Each signer must present at least one of the forms of photo ID listed below unless the signer is personally known by the Notary. The ID must be current or, if expired, have been issued within the last 5 years; contain the signer’s photograph, personal description, and signature;
and bear a serial or other identifying number. A document signer personally known by the Notary need not present ID.
- Current driver’s License or non-driver’s ID card issued by a U.S. State.
- Current U.S. Passport
- Current U.S. Military Identification Card that contains all required elements stated above, (The Common Access Card (CAC) is not acceptable).
- Current driver’s license issued in Mexico or Canada.
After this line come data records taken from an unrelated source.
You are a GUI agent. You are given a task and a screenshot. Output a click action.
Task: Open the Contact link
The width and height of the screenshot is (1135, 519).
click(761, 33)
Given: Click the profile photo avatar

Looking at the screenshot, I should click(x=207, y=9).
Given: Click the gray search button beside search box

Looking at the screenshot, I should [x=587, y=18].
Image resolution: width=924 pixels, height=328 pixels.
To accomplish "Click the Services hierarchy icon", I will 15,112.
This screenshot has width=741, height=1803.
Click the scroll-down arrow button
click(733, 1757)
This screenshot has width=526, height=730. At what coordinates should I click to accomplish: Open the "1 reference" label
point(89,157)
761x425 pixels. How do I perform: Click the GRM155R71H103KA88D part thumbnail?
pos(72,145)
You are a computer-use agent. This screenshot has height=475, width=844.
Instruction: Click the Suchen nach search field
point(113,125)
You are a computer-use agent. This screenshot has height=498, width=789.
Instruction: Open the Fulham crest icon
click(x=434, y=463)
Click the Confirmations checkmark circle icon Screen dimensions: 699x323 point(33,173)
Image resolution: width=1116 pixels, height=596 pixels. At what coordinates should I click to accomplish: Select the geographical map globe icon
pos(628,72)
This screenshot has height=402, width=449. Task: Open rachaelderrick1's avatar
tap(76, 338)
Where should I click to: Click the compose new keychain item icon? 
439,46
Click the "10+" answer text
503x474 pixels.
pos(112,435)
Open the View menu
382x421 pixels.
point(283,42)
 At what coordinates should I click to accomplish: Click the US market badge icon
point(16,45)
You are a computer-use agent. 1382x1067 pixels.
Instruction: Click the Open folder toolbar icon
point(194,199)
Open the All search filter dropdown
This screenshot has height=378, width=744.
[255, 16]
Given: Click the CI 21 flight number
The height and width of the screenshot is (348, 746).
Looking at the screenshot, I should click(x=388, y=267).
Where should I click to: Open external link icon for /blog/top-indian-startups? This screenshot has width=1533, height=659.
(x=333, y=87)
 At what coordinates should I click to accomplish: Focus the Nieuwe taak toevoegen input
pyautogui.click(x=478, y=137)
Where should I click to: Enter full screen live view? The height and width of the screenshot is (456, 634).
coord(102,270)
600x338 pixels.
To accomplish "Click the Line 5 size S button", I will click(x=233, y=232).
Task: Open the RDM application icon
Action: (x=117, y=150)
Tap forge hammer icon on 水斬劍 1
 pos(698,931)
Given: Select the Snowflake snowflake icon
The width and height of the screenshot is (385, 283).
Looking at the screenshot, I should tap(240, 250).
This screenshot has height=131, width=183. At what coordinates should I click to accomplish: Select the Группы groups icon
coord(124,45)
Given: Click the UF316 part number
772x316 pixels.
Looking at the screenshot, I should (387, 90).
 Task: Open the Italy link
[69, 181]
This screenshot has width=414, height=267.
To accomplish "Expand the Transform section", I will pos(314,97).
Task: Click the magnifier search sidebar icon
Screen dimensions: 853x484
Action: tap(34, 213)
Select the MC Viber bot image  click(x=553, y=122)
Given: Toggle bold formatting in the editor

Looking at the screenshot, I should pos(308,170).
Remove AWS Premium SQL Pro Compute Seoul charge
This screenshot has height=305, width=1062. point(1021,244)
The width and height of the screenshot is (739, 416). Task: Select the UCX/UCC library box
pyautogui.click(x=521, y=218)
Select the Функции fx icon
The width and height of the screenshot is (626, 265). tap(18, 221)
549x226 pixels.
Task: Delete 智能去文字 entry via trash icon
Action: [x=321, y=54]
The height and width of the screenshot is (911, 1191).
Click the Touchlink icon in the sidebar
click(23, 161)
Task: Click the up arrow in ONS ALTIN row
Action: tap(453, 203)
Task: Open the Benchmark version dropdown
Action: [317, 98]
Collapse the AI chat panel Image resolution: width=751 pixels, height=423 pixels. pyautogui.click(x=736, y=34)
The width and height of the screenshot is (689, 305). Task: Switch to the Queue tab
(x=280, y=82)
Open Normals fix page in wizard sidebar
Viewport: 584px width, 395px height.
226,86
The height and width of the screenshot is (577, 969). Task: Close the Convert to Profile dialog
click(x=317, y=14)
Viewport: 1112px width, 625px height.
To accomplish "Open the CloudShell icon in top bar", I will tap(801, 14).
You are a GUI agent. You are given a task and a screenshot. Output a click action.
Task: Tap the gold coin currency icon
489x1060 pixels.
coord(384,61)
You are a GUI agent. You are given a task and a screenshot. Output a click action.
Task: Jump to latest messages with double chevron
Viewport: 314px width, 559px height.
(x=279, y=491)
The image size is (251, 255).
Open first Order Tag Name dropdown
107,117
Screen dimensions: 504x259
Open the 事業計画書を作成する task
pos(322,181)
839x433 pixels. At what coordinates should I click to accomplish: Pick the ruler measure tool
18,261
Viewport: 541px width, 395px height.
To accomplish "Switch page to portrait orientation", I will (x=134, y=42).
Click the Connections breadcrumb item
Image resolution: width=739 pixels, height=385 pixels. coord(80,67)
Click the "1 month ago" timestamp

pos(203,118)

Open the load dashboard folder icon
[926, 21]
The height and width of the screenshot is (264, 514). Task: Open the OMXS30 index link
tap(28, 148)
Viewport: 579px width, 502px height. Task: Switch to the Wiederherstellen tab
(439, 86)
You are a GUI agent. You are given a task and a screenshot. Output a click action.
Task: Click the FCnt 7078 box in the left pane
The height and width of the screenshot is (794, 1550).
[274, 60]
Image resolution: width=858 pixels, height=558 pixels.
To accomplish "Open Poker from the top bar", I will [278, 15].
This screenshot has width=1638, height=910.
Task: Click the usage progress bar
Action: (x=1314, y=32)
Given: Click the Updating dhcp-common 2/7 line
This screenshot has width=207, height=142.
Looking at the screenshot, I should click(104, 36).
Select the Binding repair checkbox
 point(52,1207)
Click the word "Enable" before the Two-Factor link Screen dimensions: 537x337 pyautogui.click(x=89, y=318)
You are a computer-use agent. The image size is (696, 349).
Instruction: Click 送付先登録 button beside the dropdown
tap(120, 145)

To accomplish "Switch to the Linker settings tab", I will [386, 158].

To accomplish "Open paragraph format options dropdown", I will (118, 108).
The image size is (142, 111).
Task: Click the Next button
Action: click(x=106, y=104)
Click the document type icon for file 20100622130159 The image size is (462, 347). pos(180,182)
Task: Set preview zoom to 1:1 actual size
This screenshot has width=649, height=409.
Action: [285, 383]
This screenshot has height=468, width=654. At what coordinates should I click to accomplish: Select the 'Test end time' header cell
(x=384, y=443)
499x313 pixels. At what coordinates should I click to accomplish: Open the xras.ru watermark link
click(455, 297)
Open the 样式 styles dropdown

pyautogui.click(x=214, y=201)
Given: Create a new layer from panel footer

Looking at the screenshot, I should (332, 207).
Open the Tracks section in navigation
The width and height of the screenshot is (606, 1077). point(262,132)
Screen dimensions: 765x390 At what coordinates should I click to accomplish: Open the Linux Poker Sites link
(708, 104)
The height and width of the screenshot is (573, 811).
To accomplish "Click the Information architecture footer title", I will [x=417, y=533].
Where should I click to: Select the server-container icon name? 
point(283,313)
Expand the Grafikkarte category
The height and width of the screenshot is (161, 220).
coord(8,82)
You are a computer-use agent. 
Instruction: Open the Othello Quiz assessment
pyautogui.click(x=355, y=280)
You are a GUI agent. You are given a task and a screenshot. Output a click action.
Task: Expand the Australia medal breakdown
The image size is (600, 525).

- Current foreign passport stamped by the U.S. Citizenship and Immigration Services (USCIS).
- Current inmate ID.
What if I don't have a photo ID?
If a signer does not have a state or government issued photo ID that is not expired, then he or she will need two people present who will swear to his or her identity in order to be certified. The oath of a certifying witness is satisfactory evidence for certification. Those two witnesses will have to have proper ID. Medicaid cards, social security cards, credit cards, work IDs are not valid forms of identification.
Can You Draft Legal Document or Give Me Legal Advice?
No. State law strictly prohibits Notaries from the practice of law. Notaries should never give advice on any matter relating to a document unless they are an attorney or professionals certified or licensed in a relevant area of expertise.
Can you notarize any document?
- Text committing the signer in some way;
- An original signature (not a photocopy) of the document signer;
- A notarial “certificate” which may appear on the document itself or on an attachment. The Notary fills in the certificate, signs it, and then applies his or her seal to complete the notarization.
Can You Notarize Fax Or A Photocopy of The Document?
A photocopy or fax may be notarized, but only if it bears an original signature. That is, the copy must have been signed with pen and ink.
A photocopied or faxed signature may never be notarized.
Care should be taken to copy faxes from thermal paper to regular paper before proceeding in having a document notarized in order to avoid rejection by public recorders.
Can I sign the document earlier?
In order for a notary to issue acknowledgement, it is not necessary for the document to be signed in his or her presence. However, the signer must still appear before the notary at the time of the acknowledgement to swear he or she freely signed for the purposes stated in the document under his or her own will. Some services, such as jurats, require the document actually be signed in the notary’s presence. A jurat requires the wording “subscribed and sworn to” on the document just above where the Notary Public signs his or her name.